◆ WORK ORDER: Every line holding the string "with" should be copied out of the listing.

◇ ◇ ◇ ◇ ◇

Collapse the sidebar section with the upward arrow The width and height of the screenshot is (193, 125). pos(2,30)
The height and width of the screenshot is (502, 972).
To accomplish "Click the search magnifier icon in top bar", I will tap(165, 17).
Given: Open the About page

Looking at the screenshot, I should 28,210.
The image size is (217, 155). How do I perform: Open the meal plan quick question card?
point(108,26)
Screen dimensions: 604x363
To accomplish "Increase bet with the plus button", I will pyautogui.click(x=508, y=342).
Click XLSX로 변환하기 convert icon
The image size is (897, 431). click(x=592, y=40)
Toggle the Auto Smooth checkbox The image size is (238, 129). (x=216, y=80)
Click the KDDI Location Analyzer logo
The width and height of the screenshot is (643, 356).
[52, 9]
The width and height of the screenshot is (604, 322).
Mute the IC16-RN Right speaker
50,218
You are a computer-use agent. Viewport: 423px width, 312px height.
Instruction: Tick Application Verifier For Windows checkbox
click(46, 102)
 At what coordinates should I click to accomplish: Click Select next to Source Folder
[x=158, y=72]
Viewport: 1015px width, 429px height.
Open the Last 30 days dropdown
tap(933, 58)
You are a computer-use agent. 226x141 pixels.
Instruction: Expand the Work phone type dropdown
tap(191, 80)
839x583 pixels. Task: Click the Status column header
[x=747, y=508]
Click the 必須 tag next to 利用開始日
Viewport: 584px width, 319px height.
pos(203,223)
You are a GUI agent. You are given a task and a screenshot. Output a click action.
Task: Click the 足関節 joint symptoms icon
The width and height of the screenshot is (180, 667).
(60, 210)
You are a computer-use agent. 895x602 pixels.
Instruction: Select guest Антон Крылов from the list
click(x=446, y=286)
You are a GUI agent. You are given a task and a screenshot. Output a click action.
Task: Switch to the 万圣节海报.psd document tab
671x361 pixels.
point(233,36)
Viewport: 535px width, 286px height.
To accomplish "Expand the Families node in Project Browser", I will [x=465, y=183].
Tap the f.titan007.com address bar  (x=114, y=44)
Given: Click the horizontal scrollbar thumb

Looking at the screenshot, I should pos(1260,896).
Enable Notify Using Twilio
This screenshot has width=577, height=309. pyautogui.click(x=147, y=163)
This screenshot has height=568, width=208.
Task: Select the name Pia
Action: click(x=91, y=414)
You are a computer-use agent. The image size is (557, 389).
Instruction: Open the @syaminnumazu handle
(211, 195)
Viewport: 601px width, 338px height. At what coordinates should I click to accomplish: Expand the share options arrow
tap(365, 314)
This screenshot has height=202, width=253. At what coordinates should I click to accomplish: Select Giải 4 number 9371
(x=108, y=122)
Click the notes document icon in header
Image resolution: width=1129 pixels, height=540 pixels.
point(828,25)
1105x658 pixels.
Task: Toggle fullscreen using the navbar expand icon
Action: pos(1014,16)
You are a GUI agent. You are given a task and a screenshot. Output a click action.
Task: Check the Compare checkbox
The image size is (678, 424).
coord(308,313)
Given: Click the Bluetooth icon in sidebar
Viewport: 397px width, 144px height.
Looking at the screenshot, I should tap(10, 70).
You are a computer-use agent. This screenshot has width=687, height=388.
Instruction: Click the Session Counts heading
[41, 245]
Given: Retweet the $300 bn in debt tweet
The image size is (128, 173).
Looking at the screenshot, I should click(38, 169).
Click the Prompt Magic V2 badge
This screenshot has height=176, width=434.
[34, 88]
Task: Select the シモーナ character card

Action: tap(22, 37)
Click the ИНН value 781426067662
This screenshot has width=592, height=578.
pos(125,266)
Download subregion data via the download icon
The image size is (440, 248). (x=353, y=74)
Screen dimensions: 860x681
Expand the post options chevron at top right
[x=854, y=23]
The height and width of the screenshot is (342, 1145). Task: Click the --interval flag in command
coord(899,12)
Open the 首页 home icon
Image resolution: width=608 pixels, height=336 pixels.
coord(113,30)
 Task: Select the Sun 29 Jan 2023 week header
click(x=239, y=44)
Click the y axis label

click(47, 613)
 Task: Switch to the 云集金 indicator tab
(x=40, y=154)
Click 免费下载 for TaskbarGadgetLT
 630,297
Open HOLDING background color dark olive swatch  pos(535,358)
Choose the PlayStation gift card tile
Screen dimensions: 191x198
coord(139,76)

◇ ◇ ◇ ◇ ◇

◆ SOLVED PROBLEM:
Collapse the sidebar section with the upward arrow The width and height of the screenshot is (193, 125). pos(2,30)
To accomplish "Increase bet with the plus button", I will pyautogui.click(x=508, y=342).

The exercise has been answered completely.